The Importance of Periodic Intellectual Property Audits


Despite the critical importance of the role of intellectual property and intangible assets as key components of the net worth and overall shareholder value of many fast-track growth businesses, many entrepreneurs fail to appreciate and take inventory of the assets they have developed and as a result under-leverage these assets.

At a time when entrepreneurs and companies of all sizes are under pressure to make more out of what they already have developed and to create incremental revenue streams and new opportunities, it is critical that you consider a periodic intellectual property audit and strategic analysis.

Companies of all sizes and in many different industries should undertake a strategic review process known as the Intellectual Property Protection and Leveraging Analysis (IPPLA). The IPPLA provides a growing company with a realistic and creative assessment as to what intellectual property assets the company has, the strength of these assets, and the opportunities for leveraging these assets into new markets or revenue streams or to improve existing channels.

Among the questions that are addressed during an IPPLA:

  • What technologies have non-competing applications that could be licensed to others?
  • What brands offer value in a brand-extension licensing or co-branding relationship?
  • What distribution channels or partnering opportunities can be strengthened if the company had greater control over these channels or relationships?
  • What growth and expansion strategies are being used by the company's competitors? Why? How are their circumstances different, if at all?
  • Where are the strategic/financial holes in the company's current licensing and alliance relationships?
  • What is the company's online and e-commerce strategy? How could it be strengthened or improved?

The driving force behind the need for an IPPLA may be the senior management of the company, the chief patent counsel, or even board members/outside shareholders (or venture capitalists in earlier-stage venture-backed companies) who are pressuring the company to produce new revenue streams before another infusion of capital can or will be committed.

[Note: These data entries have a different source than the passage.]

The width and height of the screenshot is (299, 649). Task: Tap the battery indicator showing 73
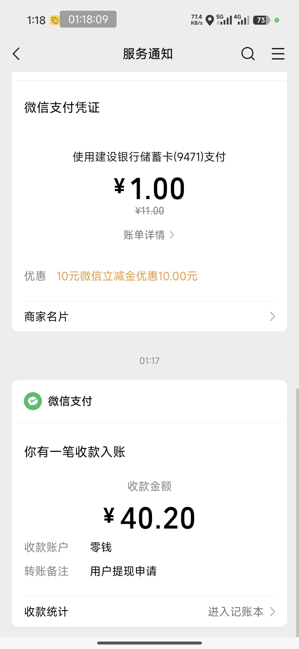coord(261,20)
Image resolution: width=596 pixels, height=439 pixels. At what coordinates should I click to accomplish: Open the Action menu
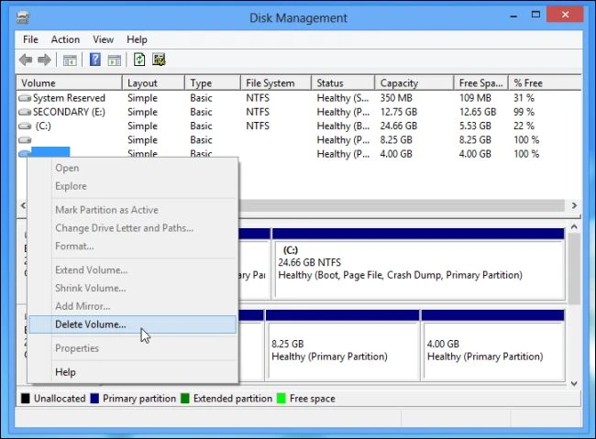[65, 39]
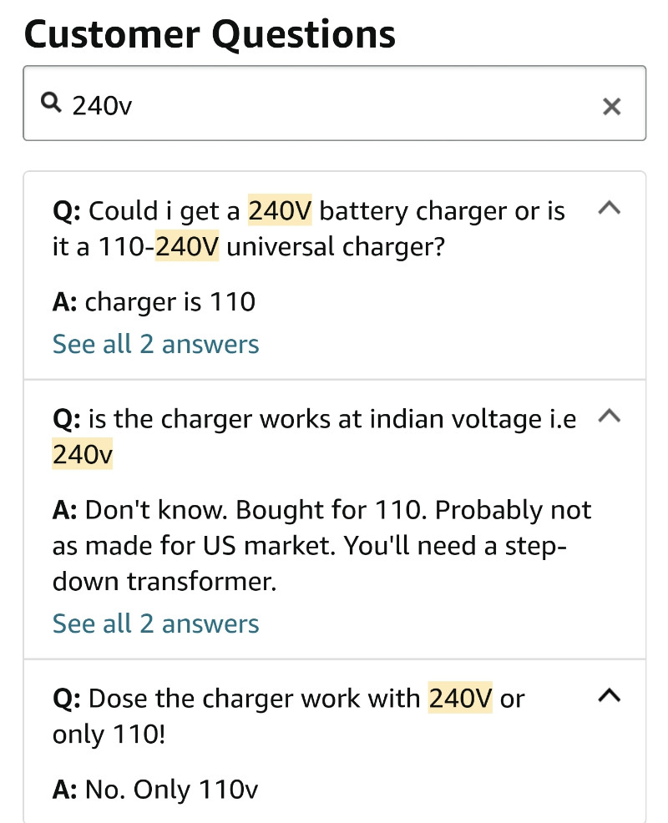Tap the Customer Questions heading
The image size is (668, 823).
click(x=210, y=34)
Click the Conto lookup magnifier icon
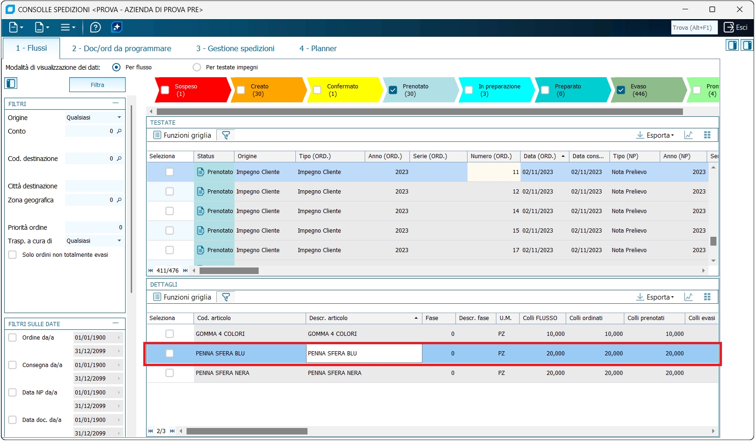This screenshot has height=441, width=755. click(x=119, y=132)
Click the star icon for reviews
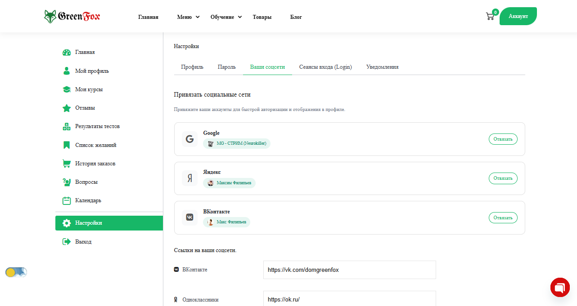The image size is (577, 306). (67, 108)
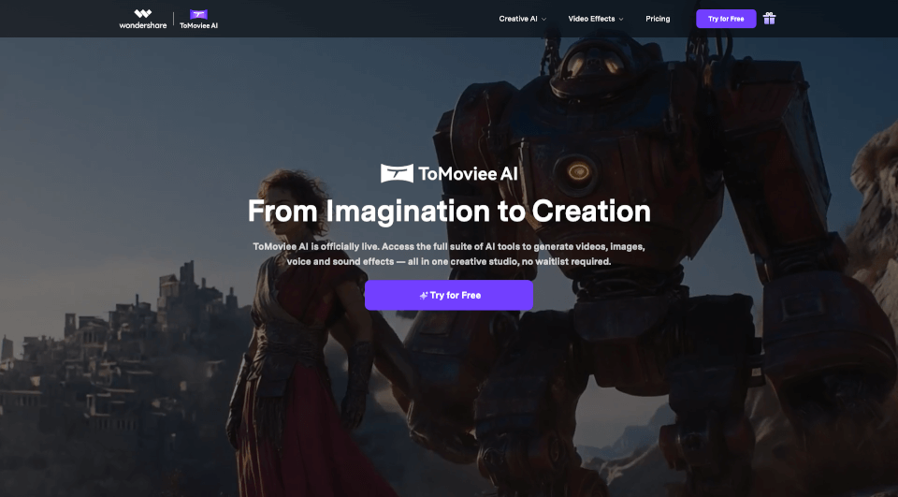898x497 pixels.
Task: Expand the chevron beside Video Effects
Action: [x=621, y=19]
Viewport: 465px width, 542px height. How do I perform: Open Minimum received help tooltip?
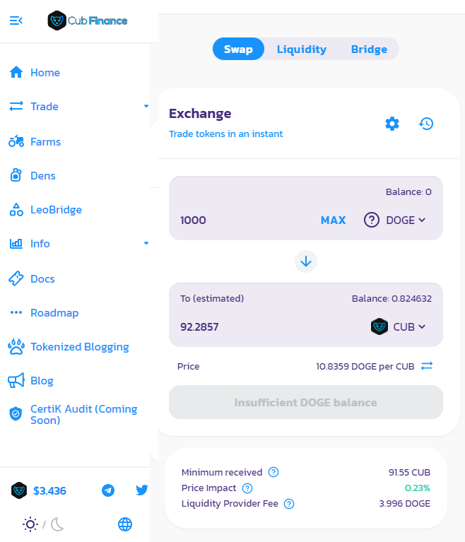coord(273,472)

The strategic objectives of the IPPLA include:

  • Determining the origin of intangible assets and the extent of the company's interest in technology and related intellectual property rights;
  • Determining the scope of rights that third parties may have, by license, ownership, or otherwise, in the company's assets;
  • Instituting systematic procedures for protecting and perfecting the company's intellectual property rights;
  • Detecting defects in the company's existing intellectual property assets and establish the mechanisms and procedures for protecting and perfecting the same;
  • Taking steps to prevent the assertion of some of the more common defenses available to misappropriators and infringers (such as estoppel, laches, and waiver); and
  • Avoiding liability for third party claims of infringement resulting from the development of new products.

In preparing for the IPPLA, prepare an audit plan outlining the:

  • Specific areas of inquiry (e.g., divisions, lines of business, affiliated or non-affiliated agency operations);
  • Scope of inquiry (e.g., only registered assets or a broader scope);
  • Timetable for the IPPLA;
  • Responsible parties for each part of the IPPLA; and
  • Format of the final report to be produced.

In terms of initial information gathering, identify those intellectual property rights such as patents, copyrights and trademarks that have already been registered or are in the process of being registered.

Next, obtain obtain copies of all affiliate agreements (e.g., administrative services, cost allocation), employment, consulting agreements (including Web site design agreements), license and maintenance agreements, joint venture agreements, distribution agreements, security documents and UCC filings, confidentiality agreements, litigation files (including outside counsel responses to auditor's letters), source code escrow agreements (in connection with software), any documentation relating to "clean room" development of software, database licenses, and relevant corporate policy statements including document retention policies.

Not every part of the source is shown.